Do you have any insecurities you have yet to come to terms with?
This may be an unconventional insecurity; I am super insecure about my passion and understanding my absolute role in this world. I think this is one of the things I struggle with the most: what am I meant to do, when will I figure it out. I feel a sense of insecurity as I look at my peers who have figured “it” out, figured out what they want to make their purpose or what they want to ultimately be or do. Time has moved and I look at myself now at the age of 26, turning 27 soon (I’m sure someone is like girl bye, you’re a baby) and I wish I knew that by now, I wish I had it figure out by now.
Do you still think society’s standards are daunting? Do you ever feel as though you need to conform?
I think some light has been shed for me. I don’t think there isn’t anyone who feels a way about societies standards. In some contexts, I should be married by now, Mrs. Someone. By some standards my butt isn’t big enough, I’m not pretty enough, thin enough, the list goes on. But who cares, I shouldn’t care. I am really working on what defines me, what makes me happy. Beside the challenges as women of color, I feel a sense of embrace, if not in the context of the world (the media) but within us. We are continuing to break down stereotypical views and defining our self-worth, image, social standard etc. and it’s absolutely amazing.

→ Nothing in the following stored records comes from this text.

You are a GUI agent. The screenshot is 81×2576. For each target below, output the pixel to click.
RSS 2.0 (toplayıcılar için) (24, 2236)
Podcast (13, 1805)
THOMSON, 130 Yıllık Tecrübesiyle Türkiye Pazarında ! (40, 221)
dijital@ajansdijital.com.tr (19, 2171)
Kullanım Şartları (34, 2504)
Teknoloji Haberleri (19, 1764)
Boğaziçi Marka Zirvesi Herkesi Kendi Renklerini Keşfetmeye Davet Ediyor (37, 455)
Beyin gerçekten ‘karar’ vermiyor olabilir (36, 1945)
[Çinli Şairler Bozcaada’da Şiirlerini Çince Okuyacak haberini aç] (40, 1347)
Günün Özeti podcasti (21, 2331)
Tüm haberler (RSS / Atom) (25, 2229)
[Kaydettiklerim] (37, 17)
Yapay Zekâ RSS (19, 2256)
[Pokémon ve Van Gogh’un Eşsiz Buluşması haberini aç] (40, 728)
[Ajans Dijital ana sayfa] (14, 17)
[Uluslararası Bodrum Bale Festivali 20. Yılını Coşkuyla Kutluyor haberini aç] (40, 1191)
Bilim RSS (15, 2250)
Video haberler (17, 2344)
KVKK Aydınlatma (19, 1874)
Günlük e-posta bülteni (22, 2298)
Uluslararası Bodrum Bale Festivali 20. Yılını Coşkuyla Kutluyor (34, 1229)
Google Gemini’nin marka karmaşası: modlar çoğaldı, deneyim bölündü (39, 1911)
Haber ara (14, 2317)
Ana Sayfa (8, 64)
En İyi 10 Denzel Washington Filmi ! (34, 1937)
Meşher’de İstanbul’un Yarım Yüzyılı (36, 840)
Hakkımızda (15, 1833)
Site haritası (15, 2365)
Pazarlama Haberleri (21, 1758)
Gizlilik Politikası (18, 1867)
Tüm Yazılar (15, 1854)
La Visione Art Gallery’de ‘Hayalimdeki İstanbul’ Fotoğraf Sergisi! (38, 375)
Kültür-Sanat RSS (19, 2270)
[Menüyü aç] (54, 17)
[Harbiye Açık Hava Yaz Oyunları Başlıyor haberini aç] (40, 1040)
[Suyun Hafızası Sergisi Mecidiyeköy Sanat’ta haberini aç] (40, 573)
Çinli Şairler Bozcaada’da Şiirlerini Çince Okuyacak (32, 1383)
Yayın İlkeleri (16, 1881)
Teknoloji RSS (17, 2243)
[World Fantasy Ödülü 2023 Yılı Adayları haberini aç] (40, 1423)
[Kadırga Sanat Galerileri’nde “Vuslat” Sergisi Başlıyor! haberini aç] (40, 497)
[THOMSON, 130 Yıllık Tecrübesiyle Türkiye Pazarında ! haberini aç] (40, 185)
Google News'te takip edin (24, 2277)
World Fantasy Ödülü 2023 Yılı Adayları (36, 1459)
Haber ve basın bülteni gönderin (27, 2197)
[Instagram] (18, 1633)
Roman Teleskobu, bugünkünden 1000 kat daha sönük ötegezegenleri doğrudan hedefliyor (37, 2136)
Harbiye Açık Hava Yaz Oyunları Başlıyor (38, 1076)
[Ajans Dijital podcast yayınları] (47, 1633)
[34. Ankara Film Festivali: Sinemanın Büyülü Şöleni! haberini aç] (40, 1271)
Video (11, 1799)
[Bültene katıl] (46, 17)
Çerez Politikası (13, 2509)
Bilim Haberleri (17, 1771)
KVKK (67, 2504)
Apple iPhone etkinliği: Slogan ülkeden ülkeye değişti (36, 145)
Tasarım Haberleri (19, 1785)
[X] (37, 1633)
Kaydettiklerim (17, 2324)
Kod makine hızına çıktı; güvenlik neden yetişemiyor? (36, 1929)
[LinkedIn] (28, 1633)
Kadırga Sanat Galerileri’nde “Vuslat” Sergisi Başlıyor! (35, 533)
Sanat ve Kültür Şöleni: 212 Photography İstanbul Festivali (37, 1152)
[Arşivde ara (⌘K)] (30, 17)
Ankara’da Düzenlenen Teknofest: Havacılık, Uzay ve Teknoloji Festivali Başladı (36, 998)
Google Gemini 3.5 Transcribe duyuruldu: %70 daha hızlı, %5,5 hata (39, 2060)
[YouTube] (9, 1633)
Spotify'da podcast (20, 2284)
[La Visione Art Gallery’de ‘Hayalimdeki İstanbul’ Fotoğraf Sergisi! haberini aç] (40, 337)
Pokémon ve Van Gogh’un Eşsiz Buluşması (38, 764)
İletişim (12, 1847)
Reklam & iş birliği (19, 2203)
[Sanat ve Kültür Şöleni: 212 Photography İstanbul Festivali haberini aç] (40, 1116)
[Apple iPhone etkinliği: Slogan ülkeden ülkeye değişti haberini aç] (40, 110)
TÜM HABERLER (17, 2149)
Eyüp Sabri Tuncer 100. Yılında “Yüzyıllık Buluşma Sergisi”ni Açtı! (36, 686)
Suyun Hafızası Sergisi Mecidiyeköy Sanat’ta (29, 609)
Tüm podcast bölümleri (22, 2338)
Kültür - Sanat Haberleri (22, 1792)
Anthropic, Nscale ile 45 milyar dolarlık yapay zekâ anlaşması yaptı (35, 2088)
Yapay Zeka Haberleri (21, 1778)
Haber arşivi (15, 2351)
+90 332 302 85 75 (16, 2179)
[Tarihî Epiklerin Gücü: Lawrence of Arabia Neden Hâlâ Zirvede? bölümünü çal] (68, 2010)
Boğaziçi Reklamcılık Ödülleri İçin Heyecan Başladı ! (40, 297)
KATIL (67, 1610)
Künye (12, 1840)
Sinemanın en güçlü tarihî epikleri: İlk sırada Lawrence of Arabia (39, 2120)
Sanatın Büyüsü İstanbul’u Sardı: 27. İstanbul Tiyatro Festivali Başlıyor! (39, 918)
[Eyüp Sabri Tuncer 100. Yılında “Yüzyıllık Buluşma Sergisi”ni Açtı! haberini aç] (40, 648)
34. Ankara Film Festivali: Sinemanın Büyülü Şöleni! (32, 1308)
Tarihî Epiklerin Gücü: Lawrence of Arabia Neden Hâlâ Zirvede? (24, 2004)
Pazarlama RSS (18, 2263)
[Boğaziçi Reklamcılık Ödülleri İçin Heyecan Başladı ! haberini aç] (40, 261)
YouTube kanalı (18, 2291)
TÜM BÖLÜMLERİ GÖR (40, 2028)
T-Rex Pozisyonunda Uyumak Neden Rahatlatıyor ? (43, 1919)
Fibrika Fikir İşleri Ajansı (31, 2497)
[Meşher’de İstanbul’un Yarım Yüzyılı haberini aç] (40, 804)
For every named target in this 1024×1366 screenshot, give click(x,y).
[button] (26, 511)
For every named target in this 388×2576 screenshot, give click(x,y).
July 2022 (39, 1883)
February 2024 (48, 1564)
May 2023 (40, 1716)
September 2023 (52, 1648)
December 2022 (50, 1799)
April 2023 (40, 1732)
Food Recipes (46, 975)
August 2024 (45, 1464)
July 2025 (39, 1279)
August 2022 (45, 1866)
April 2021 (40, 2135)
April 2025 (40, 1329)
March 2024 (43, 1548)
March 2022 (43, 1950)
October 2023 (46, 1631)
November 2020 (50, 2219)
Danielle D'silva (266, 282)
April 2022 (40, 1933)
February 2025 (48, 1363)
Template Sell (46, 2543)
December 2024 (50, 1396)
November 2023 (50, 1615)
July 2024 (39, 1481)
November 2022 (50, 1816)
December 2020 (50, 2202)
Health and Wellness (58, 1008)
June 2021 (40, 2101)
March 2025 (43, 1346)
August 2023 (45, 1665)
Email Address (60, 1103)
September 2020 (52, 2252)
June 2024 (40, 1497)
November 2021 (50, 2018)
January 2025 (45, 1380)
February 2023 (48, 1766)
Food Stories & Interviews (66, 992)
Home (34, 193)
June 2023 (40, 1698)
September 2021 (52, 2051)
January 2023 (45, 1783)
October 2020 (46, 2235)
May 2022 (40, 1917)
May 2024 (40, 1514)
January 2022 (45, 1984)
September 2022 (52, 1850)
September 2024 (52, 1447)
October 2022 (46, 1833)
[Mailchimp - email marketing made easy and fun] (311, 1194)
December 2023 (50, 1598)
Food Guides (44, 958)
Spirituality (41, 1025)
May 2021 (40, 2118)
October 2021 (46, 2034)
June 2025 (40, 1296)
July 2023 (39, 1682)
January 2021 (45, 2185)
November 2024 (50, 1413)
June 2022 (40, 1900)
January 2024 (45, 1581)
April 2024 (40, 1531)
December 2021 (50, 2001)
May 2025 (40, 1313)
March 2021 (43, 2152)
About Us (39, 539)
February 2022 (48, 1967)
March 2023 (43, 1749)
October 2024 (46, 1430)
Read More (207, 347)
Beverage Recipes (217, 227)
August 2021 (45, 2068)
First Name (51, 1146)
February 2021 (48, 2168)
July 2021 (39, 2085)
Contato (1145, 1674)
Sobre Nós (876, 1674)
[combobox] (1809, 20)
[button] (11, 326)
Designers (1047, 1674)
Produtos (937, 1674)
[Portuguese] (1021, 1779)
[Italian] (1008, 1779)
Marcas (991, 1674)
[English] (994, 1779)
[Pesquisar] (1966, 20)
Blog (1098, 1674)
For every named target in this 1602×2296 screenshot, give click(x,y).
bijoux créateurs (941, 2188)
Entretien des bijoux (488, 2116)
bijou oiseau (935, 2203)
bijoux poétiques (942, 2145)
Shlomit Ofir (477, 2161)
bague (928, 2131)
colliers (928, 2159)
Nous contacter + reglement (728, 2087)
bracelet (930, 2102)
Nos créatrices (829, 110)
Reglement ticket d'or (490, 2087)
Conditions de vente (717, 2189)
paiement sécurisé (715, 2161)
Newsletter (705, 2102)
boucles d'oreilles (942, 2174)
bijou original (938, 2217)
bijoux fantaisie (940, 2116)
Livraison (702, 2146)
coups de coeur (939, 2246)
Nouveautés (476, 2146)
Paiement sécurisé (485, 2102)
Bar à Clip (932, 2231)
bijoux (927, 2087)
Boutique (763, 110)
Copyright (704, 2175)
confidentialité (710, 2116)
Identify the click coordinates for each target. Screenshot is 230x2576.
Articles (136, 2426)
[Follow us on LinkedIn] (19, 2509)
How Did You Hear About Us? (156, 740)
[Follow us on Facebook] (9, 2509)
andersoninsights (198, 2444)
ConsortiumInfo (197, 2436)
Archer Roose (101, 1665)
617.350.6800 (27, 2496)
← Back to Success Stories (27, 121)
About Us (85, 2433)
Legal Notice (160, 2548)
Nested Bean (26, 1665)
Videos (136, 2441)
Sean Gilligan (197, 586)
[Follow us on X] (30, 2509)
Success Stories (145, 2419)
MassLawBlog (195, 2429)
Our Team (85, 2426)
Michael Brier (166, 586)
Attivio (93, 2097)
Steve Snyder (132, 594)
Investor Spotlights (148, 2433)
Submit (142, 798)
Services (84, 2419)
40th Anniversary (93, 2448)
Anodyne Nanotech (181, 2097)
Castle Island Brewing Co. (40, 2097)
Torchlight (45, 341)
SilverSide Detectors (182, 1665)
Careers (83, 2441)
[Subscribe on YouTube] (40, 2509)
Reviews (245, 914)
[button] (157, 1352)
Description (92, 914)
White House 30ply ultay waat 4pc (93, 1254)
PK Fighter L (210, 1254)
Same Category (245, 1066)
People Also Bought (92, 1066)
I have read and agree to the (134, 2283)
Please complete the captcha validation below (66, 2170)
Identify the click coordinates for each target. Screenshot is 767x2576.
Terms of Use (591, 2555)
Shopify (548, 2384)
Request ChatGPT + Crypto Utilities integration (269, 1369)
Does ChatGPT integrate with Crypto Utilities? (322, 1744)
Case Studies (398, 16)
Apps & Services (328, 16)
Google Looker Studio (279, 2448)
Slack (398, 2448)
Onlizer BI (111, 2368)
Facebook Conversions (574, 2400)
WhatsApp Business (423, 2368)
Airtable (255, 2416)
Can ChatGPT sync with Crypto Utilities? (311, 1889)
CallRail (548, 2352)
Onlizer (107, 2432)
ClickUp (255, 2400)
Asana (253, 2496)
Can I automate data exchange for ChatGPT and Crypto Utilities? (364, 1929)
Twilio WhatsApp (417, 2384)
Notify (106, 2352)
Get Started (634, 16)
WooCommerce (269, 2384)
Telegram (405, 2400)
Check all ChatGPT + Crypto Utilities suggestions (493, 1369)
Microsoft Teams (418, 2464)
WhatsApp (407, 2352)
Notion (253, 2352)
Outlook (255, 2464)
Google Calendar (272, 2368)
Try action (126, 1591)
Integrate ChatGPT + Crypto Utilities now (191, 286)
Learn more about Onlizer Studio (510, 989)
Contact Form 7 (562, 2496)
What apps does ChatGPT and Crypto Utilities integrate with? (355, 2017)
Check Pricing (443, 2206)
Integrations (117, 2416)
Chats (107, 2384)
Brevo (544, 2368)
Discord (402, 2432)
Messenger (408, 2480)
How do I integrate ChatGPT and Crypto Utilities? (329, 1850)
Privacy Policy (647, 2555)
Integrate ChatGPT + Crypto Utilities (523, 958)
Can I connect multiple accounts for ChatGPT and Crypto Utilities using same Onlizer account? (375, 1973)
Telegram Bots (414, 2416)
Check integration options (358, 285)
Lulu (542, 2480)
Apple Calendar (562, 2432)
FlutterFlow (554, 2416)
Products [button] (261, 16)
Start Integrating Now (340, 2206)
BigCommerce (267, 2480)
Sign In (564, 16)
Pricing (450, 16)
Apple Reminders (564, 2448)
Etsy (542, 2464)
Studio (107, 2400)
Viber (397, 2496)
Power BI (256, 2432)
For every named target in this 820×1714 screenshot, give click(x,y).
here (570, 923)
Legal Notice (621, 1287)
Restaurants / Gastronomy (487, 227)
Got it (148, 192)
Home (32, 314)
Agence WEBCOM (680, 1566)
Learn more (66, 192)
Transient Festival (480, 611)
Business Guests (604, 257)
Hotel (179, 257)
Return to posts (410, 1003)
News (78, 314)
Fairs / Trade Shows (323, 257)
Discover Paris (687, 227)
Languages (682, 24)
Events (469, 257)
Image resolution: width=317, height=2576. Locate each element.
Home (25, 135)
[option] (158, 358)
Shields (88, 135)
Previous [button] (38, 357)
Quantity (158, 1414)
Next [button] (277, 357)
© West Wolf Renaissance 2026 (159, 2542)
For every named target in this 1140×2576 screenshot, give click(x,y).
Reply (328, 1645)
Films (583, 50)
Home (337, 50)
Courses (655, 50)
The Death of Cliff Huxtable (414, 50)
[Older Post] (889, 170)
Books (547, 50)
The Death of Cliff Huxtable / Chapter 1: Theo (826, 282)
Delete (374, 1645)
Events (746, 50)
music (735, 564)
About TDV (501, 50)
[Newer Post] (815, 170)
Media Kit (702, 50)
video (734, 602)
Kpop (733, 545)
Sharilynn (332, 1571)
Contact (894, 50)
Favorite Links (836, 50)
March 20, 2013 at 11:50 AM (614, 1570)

As a reporter, do you ever feel forced to stifle your own personal views? How do you find the balance of doing your job, and staying true to your opinions?
I think Journalism 101 taught us all, tell the story objectively. And I must strive to do so. There will always be a personal view, and I have many but there is someone who will agree or disagree on that view. Luckily I haven’t felt the pressure to not tell the story, I haven’t felt any pressure to add, or embellish. I have been afforded the opportunity to work with people who have literally shown me the ropes, allowing me to grow and realize where the story is told, and how “Tatenda,” tells the story objectively.
What words of advice would you share with your 16-year-old self about self-esteem, self-worth, and of course, surviving these transformational years?
I would tell 16 year old me, “lighten up,” literally relax, life is a process, and although things seem confusing and you didn’t get that look, or you felt over looked, and wondered why, it is part of the growth. I look back and laugh at the way I viewed life at 16, and how I reacted when some of those things happened to me. It’s a growing process, you transform, the things you care about today might not matter in a few years, actually will not matter, and some of these experiences are building that person you will become. Be open to your experiences, challenges, changes and even setbacks and also be ready to laugh, cry, smile, and enjoy the years ahead. Because lord knows, if I could do it again… I would do certain things completely differently.